The memory play is a genre that has grown a bit stale since Tennessee Williams shattered it with The Glass Menagerie’s Broadway premiere in 1944. But Tony-nominee Bess Wohl has breathed new, challenging and messy (in a good way) life into the genre with her award-winning work, Liberation, which saw its off-Broadway premiere earlier this year via the Roundabout Theatre Company. It has now moved to Broadway, superb cast intact, in an often-hilarious, tremendously poignant and scarily timely production, directed by Tony-nominee Whitney White (Jaja’s African Hair Braiding).
Set in Ohio in the early 1970s, Wohl’s play is based on real events but is not autobiographical, although it is so potent, it will feel that way. It’s also proof that socially and politically, everything old is new again, and vice-versa.
The entire 2-hour-30-minute piece takes place in a pungent YMCA gym basement where a group of wildly different, but bonded, women gather for a weekly “consciousness raising,” basically figuring out their place in the new wave of feminism that began taking shape in the 1960s.
The leader, although she refuses to call herself that is Lizzie (an excellent Susannah Flood). But when we Flood first takes the stage she is playing Lizzie’s daughter, telling the tale of how her mom initially put up a flyer that formed the group and how these women would go on to make significant changes in their lives… and the world as well as in each other’s lives. “But where did it all go wrong?” That specific question haunts daughter Lizzie and the proceedings, although is the correct question to be asking?
Margie (Tony-nominee for Prayer for the French Republic Betsy Aidem, amazing) is the eldest of the group, stuck in a marriage where she basically has to do everything for her husband. “I need things to get me out of the house, so I don’t stab him to death,” Margie quite seriously states.
Isidora (Irene Sofia Lucio, fab) is the boisterous, colorful, Italian immigrant, whose mother gave her away to nuns to raise.
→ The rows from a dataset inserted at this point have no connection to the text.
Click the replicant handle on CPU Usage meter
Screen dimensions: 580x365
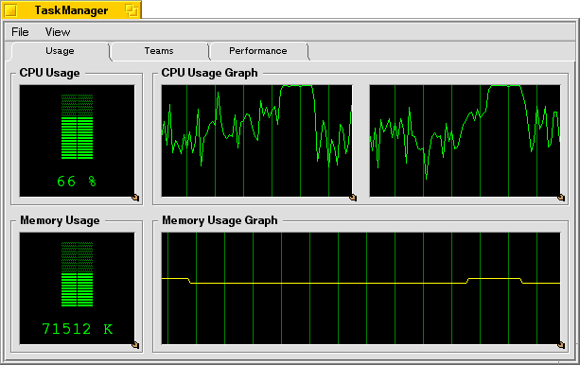coord(135,198)
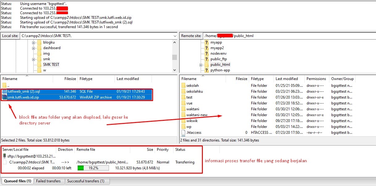Click the waktani-new folder icon in remote list
This screenshot has width=376, height=186.
click(183, 115)
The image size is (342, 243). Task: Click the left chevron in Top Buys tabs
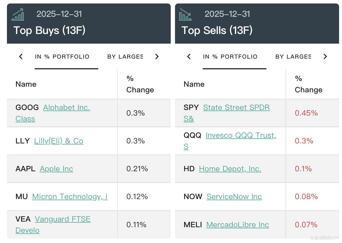pyautogui.click(x=21, y=56)
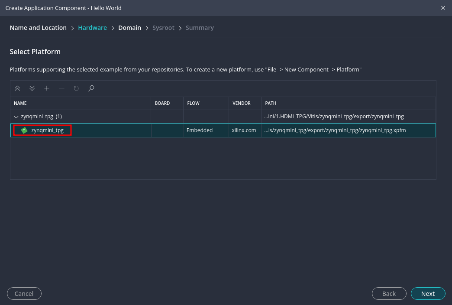Click the refresh icon in the platform toolbar

(76, 88)
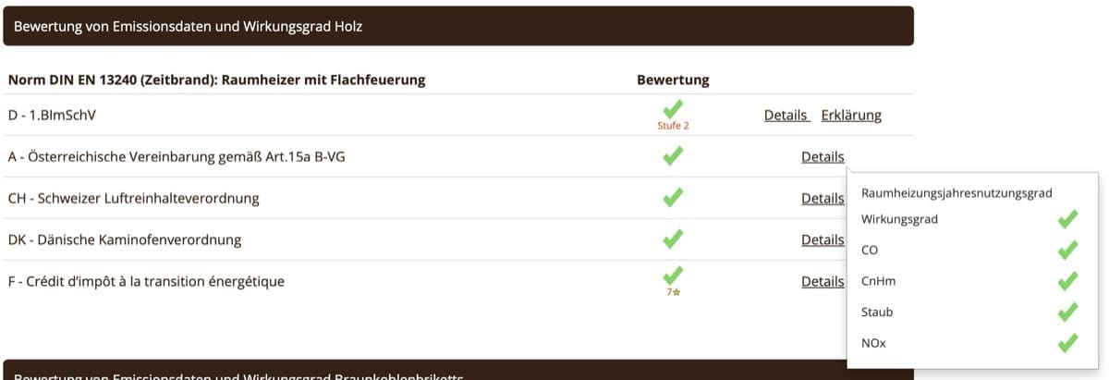Click the Staub checkmark in popup
This screenshot has width=1109, height=380.
click(1067, 313)
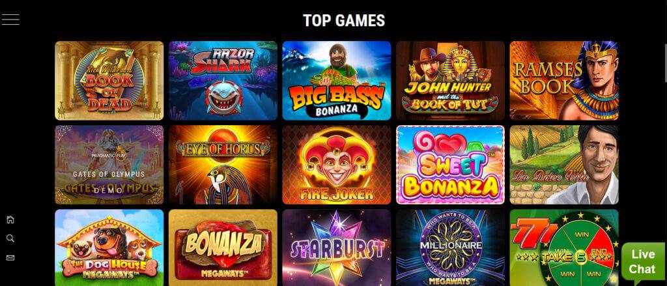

The character has one-liners to spare. “The nuns were monsters, but at least they were women in leadership positions.”
Black feminist Celeste (Kristolyn Lloyd) has temporarily (she hopes) returned to Ohio, from New York to care for her sickly mother.
Free-spirit Susan (Adina Verson) lives out of her car and is probably the most radical of the women.
And young, pretty Dora (Audrey Corsa) is initially there because she mistook the group for a knitting-circle. But she keeps showing up. Dora is stuck in a no-where job where she’s denied promotions because of her gender.
Oh, and Joanne (Kayla Davion, just brilliant), another Black woman, enters early in act one as a mother looking for her son’s backpack, only to return in Act Two and steal every moment she’s in.

Liberation does what the best plays are supposed to do, ask questions and leave the audience with lots to chew on. This one does that magnificently, while providing seven incredibly talented female actors—and a lone male (Charlie Thurston) the kind of roles they can sink their souls into.
The beginning of Act Two has received a lot of attention because the six key characters appear naked for a significant amount of time (cell phones are properly pouched at each performance). Once the initial shock wears off, the scene becomes a powerful statement and then settles into something more sublime. It’s all a part of Wohl’s challenging us—and herself—to rethink everything the patriarchy has forced on us. She takes an age-old trope (Let’s go around and say one thing we love and one thing we hate about our bodies.) and subverts it.
Late in the play, after an explosive scene between Celeste and Joanne, Celeste turns to Lizzie (as storyteller) and harshly admonishes her, “Maybe just stick to your own story…Stick to what you know.” As a writer who wishes to explore different characters and stories that line truly bothered me until I realized that, like so much of what the playwright was putting forth, the words were meant to spark dialogue, not offer absolutes. The entire play ultimately wonders about the retelling of stories and how (in)accurate they usually are, even when you have the people around who went through the experience, retelling them. The only thing we can rely on is the power of the creative imagination to capture the essence of the thing. Hopefully.
Liberation is currently playing at the James Earl Jones Theatre (138 West 48th St).